C. Une fois que Cellnex aura achevé sa transition vers un monopole naturel récoltant son infrastructure et son pricing power, la valeur perçue de la société par les investisseurs augmentera significativement
Alors que Cellnex clôture sa stratégie « Next Chapter », elle pivote fondamentalement d’un consolidateur à forte croissance vers un monopole d’infrastructure naturel. Cette transition marque la fin d’une ère d’expansion capitalistique intensive et le début d’une « phase de récolte », où le vaste portefeuille de la société — désormais largement non réplicable en raison de la rareté des permis, des mouvements NIMBY (Not In My BackYard) et des barrières réglementaires locales — agit comme une utility numérique critique.

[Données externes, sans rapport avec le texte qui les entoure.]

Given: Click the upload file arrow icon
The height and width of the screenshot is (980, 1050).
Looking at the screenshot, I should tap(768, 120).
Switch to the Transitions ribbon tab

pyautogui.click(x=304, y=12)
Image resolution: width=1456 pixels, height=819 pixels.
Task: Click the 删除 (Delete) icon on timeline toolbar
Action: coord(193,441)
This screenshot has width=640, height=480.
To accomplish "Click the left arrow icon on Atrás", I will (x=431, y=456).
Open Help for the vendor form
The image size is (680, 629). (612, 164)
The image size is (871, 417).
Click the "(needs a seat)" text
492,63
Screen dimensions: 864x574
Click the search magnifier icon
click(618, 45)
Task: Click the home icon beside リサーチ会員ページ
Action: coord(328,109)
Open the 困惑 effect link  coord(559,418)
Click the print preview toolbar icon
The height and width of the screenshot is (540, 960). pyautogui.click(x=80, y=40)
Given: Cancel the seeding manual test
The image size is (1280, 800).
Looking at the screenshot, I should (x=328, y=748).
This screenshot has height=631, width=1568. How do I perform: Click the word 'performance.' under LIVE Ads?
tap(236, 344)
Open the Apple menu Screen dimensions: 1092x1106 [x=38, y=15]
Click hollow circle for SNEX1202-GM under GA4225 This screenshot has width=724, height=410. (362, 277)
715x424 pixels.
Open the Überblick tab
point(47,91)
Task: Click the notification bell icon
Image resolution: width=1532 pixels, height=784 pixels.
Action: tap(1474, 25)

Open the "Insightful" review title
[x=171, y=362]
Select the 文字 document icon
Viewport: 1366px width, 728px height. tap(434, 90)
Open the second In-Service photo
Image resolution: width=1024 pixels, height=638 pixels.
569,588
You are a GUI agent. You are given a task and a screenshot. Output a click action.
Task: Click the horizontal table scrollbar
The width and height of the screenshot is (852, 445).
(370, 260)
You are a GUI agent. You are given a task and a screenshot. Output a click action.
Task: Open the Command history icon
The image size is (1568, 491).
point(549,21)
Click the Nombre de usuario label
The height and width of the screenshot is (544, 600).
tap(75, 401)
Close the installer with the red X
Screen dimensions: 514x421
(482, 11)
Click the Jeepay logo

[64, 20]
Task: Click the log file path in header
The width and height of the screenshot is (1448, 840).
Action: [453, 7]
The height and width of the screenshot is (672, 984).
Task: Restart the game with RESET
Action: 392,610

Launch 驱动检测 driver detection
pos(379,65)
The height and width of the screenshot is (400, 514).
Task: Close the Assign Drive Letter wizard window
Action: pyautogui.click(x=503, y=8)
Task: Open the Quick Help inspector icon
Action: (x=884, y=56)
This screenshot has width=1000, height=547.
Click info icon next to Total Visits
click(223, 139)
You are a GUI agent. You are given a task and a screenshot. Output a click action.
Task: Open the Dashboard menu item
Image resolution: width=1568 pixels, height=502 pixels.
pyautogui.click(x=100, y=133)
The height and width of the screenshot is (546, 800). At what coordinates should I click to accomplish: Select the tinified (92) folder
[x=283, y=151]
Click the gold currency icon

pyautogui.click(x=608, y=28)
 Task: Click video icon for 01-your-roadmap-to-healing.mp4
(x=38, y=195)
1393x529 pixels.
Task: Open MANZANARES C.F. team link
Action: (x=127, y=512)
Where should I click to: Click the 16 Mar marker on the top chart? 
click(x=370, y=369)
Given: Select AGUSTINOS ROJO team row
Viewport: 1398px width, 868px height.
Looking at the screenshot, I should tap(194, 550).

D’ici 2026, la proposition de valeur de la société est passée de la croissance de l’empreinte à l’exploitation systématique de son moat stratégique, sous-tendue par des contrats de long terme et un pricing power significatif.
Le catalyseur ultime pour les investisseurs sera la dissipation du « brouillard de valorisation » qui a longtemps écrasé le cours de bourse. Pendant des années, la stratégie de M&A agressive et les importantes charges comptables non-cash ont masqué la profitabilité sous-jacente de la société. À mesure que ces charges commencent à s’estomper et que la société publie des bénéfices consistants et commence à verser un dividende d’ici 2026, le marché abandonnera enfin les multiples de PER trompeurs au profit du Free Cash Flow Yield et de l’EV/EBITDAaL.
Ce basculement devrait déclencher une re-rating structurelle. Alors que Cellnex traite actuellement avec une décote (environ 16x EBITDAaL), le marché privé a déjà posé un benchmark élevé via des opérations comme GD Towers (27x) et Vantage Towers (26x). À mesure que Cellnex démontre sa capacité à financer un programme de retour aux actionnaires de 1 Md€ par an tout en maintenant un profil d’endettement de 5,0x–6,0x, l’écart entre son prix public et sa valeur d’infrastructure privée se résorbera inévitablement. La société ne sera plus vue comme une « action telco » mais comme l’épine dorsale incontestée de l’économie numérique européenne — une utility défensive à forte marge commandant enfin la prime que méritent son échelle et sa diversification.
Conclusion : Cellnex est une entreprise dotée d’un « moat » inimitable qui va bientôt se transformer en une formidable machine à cash-flow
Comme nous l’avons expliqué, le réseau européen de pylônes télécoms de Cellnex est impossible à répliquer. Il s’agit désormais d’un « monopole naturel » qui sera récolté pendant des décennies.
Des risques de consolidation, technologiques et réglementaires existent bel et bien, mais leur impact potentiel sur les revenus et la profitabilité de Cellnex est extrêmement limité.
À mesure que la phase d’expansion (et capex-lourde) touche à sa fin, la société va se transformer en un formidable générateur de cash-flow, uniquement positionné pour retourner du capital à ses actionnaires.
Cette transition est ancrée par le plan de la direction consistant à retourner 10 Mds€ (représentant environ 55 % de la capitalisation boursière de Cellnex en février 2026) aux actionnaires entre 2026 et 2030 sous forme de dividendes et de rachats d’actions.